Authors: COSTA, MARTIN - University Of Wisconsin; Holland, Jim - Jim; DE LEON, NATALIA - University Of Wisconsin; KAEPPLER, SHAWN - University Of Wisconsin

Submitted to: Crop Science
Publication Type: Peer Reviewed Journal
Publication Acceptance Date: 9/3/2024
Publication Date: N/A
Citation: N/A

Interpretive Summary: Corn breeders seek to develop new hybrid varieties with improved yield and agronomic performance across a range of environments. It has been uncertain whether selecting for optimal performance in testing settings leads to reduced stability of yield across environments. In this study we compared three different corn populations representing different time periods of improvement for their yield performance across a wide range of environments. The maize Genomes 2 Fields project provides an ideal platform for testing these ideas, as it tests common sets of corn hybrids across 50 or more environments in the USA every two-year period. We found that the population representing the most recent period of breeding had the greatest yield stability across environments, suggesting that commercial breeders have successfully improved both mean yields and yield stability across environments.

Technical Abstract: Breeders made remarkable progress in improving productivity and stability of cultivars. Breeding progress relies on selecting favorable alleles for performance and stability to produce productive varieties across diverse environments.
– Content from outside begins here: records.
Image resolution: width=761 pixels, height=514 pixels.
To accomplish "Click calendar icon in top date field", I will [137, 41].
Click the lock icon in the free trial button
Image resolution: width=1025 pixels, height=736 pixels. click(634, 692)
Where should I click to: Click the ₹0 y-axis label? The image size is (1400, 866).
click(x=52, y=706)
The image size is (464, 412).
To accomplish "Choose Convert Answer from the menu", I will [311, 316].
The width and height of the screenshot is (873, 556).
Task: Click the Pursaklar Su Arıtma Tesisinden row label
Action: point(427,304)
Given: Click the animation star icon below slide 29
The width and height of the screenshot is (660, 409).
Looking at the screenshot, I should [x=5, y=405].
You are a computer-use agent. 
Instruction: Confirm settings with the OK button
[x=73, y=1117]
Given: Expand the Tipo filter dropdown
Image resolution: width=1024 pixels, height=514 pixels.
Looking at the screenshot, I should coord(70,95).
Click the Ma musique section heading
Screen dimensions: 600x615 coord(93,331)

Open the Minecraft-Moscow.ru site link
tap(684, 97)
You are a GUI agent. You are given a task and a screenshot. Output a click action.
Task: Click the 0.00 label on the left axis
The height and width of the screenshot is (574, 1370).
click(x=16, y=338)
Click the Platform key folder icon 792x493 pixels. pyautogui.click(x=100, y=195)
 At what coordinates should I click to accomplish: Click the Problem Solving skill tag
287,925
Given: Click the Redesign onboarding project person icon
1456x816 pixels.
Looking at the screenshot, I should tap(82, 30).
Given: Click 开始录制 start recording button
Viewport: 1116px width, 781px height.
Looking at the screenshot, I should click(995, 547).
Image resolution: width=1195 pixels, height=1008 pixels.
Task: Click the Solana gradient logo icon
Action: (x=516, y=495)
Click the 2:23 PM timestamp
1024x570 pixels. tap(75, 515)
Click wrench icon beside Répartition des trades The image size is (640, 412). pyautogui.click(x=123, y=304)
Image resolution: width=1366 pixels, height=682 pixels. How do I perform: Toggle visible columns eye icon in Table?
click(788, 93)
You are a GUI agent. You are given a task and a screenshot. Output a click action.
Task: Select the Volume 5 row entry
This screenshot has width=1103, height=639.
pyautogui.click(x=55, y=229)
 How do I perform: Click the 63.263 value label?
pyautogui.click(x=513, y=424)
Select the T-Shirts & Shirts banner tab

In this study we analyzed the Genomes to Fields Initiative 2018-2019 Maize GxE project dataset, focusing on three populations of doubled-haploid (DH) lines derived from the cross of expired Plant Variety Protection (ex-PVP) inbred line PHW65 with inbred lines PHN11, Mo44 and MoG. PHW65 is an Iodent/Lancaster-type inbred, PHN11 is an Iodent type ex-PVP line; Mo44 is a tropical-derived inbred from the cross of Mo22 and Pioneer Mexican Synthetic 17; and MoG is an agronomically relatively poor line of large stature derived from the variety Mastadon. Hybrids were produced by crossing the resulting DHs with Stiff Stalk testers PHT69 and LH195. We conducted a two-stage analysis to compare hybrid performance and genotype by environment interaction (GxE) variance of the populations. GxE variance for grain yield was significantly lower in the PHW65 x PHN11 population relative to the PHW65 x MoG population. The reduced GxE variance of the PHN11 population led to increased indirect prediction accuracy (when training and testing data are drawn from the same population but different environments). In cross-validation, the PHN11 population had the greatest indirect prediction accuracy 45% of the time, followed by the Mo44 population (30%), and the MoG population (25%). Results demonstrate that prediction accuracy was greater in the population with the longest history of selection for favorable alleles (PHN11), contributing to greater yield stability.